Lightweight Intent-Focused Engine for Guidance in Unmanned Autonomous Rescue Deployments
LIFEGUARD enables operators to naturally and effectively pass Command Intent to autonomous units, bridging voice commands and machine action for efficient, reliable, and intuitive search and rescue deployments.
LIFEGUARD is a Python-based system that interprets spoken natural language commands, allowing a human operator (Commander) to pass intent and instructions directly to autonomous units (drones/robots). It bridges human intent and autonomous action for field and rescue operations, with robust multi-agent support and advanced command understanding. The system is designed for field-deployable, edge-AI applications where internet connectivity is unreliable or non-existent, prioritizing operational robustness and self-sufficiency.
- Speech-to-Text (STT): Converts live spoken commands to text using the robust, offline Vosk engine.
- Natural Language Understanding (NLU): Extracts intent and entities (GPS, landmarks, targets) using spaCy with custom entity recognizers and a sophisticated spoken number conversion module.
- Multi-Agent MAVLink Integration: Supports multiple MAVLink-compatible vehicles (drones/robots) with seamless agent selection by voice command.
- Waypoint & Grid Search: Translates high-level intent into actionable commands, including waypoint navigation and automatic generation of grid search patterns.
- Audio Preprocessing: Employs noise reduction and band-pass filtering for reliable command recognition in noisy field environments.
- Interactive Confirmation: A critical safety feature that prompts the operator for confirmation before dispatching commands to autonomous units.
- Push-to-Talk (PTT): Via GUI button (press & hold). (Legacy spacebar handler replaced in current GUI launcher.)
- Decoupled Subsystems: Audio Input/PTT, STT, NLU, MAVLink I/O, and TTS Output run in dedicated threads and communicate via thread-safe queues for improved reliability and responsiveness.
- Modular Message-Passing Architecture: Improves reliability, thread safety, and responsiveness for mission-critical operations.
- Cross-Platform: Works on both Windows and Linux operating systems.
The LIFEGUARD system uses a decoupled, multi-threaded message-passing architecture. Subsystems (Audio Input/PTT, STT, NLU, MAVLink I/O, TTS Output) run in dedicated threads and communicate via thread-safe queues. This design improves reliability, thread safety, and responsiveness for mission-critical operations.
- Push-to-Talk: The operator presses and holds the GUI "Push to Talk" button. Audio is captured only while held.
- Audio Preprocessing: The captured audio is processed for noise reduction and bandpass filtering to isolate speech frequencies.
- Speech Recognition: The cleaned audio is transcribed into text in real-time by the offline Vosk STT engine.
- Intent Extraction: spaCy NLU parses the transcribed text to identify intent and extract entities, including spoken number conversion.

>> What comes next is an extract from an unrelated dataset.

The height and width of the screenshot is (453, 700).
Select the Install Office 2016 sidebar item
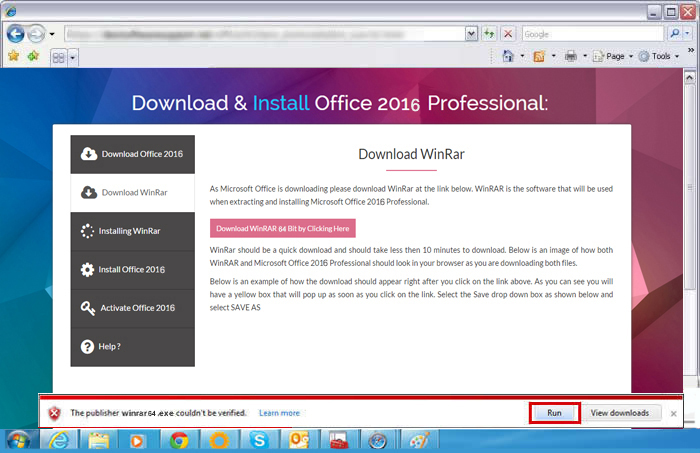click(133, 270)
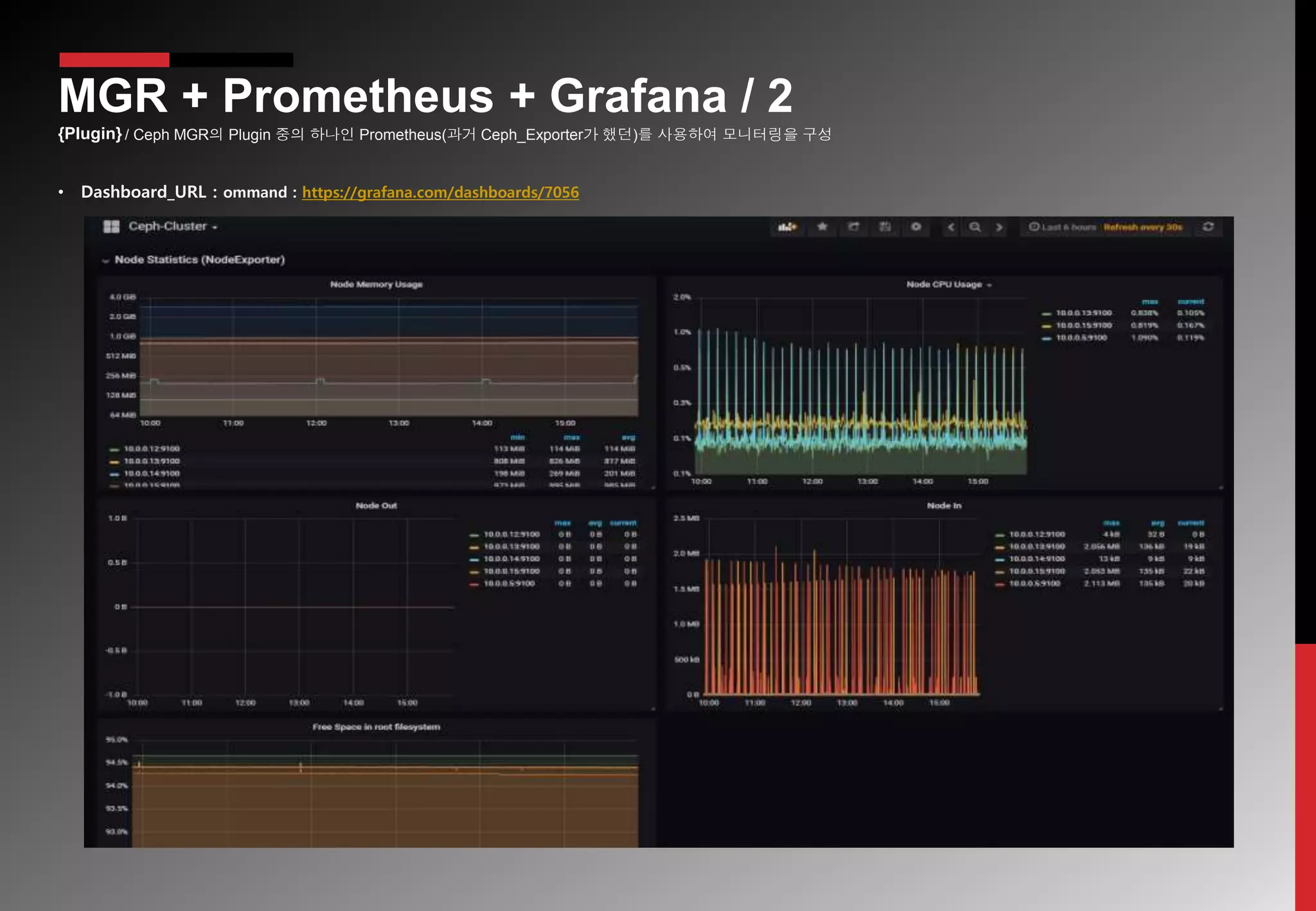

- Agent Selection: Voice commands can select the active MAVLink agent (drone/robot). The selected agent is retained for subsequent commands.
- Command Translation: Valid intents are mapped to MAVLink commands (e.g., grid search mission upload).
- User Confirmation: The system verbalizes its interpretation and asks for confirmation before executing safety-critical actions.
- Action Execution: Upon confirmation, commands are sent to the selected autonomous unit for execution.
The system is built on a foundation of powerful, open-source libraries chosen for their performance and suitability for offline, real-time applications.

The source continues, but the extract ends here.